Identification of a novel 12-nucleotide insertion polymorphism in the promoter region of ADRA2B: full linkage with the 9-nucleotide deletion in the coding region and influence on transcriptional activity.

The α2B-adrenoceptor (α2B-AR) mediates vasoconstriction and a common polymorphism (+901 Ins/Del), located in the coding region of the human α2B-AR gene (ADRA2B), has been demonstrated to affect receptor function in vitro. In this study, we have identified a novel polymorphism corresponding to the insertion of 12-nucleotides (GGGACGGCCCTG) at position −4825 relative to the start codon (−4825 del/ins) in the far upstream region of the ADRA2B promoter. The genotyping of 71 unrelated Finnish individuals showed that the −4825 ins polymorphism is common and in complete linkage with the Del polymorphism at position +901 and a G/C substitution at position −98. Transfection of various cell lines with luciferase constructs containing a 5.5kb fragment of the ADRA2B promoter region indicated that the 12-nucleotide insertion at −4825 resulted in a large reduction of transcriptional activity.
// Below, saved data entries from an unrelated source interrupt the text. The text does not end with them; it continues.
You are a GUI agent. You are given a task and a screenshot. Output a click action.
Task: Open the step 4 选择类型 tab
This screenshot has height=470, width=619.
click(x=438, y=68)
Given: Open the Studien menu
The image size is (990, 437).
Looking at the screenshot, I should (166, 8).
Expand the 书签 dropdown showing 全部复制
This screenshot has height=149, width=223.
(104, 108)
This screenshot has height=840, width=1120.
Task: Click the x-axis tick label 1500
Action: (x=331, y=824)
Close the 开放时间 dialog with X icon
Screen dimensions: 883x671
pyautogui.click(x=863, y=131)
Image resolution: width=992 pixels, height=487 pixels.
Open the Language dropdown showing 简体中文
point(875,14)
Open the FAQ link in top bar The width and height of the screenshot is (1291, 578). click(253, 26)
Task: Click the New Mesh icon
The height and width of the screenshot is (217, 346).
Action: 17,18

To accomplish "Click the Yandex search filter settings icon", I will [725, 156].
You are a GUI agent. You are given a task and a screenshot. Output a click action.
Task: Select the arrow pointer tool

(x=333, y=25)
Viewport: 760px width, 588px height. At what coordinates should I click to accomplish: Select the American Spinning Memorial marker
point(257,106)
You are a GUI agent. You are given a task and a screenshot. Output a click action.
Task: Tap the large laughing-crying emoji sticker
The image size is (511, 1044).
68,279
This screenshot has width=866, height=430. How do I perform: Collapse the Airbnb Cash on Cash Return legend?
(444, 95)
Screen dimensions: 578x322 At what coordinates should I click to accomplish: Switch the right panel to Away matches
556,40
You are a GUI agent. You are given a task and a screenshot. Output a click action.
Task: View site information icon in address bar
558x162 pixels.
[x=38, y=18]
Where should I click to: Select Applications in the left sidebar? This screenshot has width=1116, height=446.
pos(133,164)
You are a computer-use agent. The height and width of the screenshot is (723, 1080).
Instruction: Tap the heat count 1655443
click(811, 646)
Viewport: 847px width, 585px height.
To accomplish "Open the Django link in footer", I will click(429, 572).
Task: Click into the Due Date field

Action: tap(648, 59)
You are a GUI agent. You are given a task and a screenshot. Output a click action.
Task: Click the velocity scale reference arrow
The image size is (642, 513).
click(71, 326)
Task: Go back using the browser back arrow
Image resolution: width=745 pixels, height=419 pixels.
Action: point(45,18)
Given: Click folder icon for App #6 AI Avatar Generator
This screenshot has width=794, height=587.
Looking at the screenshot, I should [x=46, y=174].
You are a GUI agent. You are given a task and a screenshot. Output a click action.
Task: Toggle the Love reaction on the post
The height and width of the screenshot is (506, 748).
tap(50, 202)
Electrophoretic mobility shift assays with oligonucleotide probes corresponding to the two ADRA2B alleles demonstrated that the region where the −4825 del/ins variation occurs binds nuclear proteins and that the 12-nucleotide insertion affects the pattern of bound transcription factors. Altogether, the present findings show that the previously identified +901 Del polymorphism is linked with a variation in the ADRA2B promoter that affects transcriptional activity in vitro. The molecular mechanisms underlying this effect are still unclear but a possible impact of the −4825 ins polymorphism on α2B-AR expression would merit to be examined in vivo as a diminution of promoter activity may limit the functional consequences of the +901 Del polymorphism.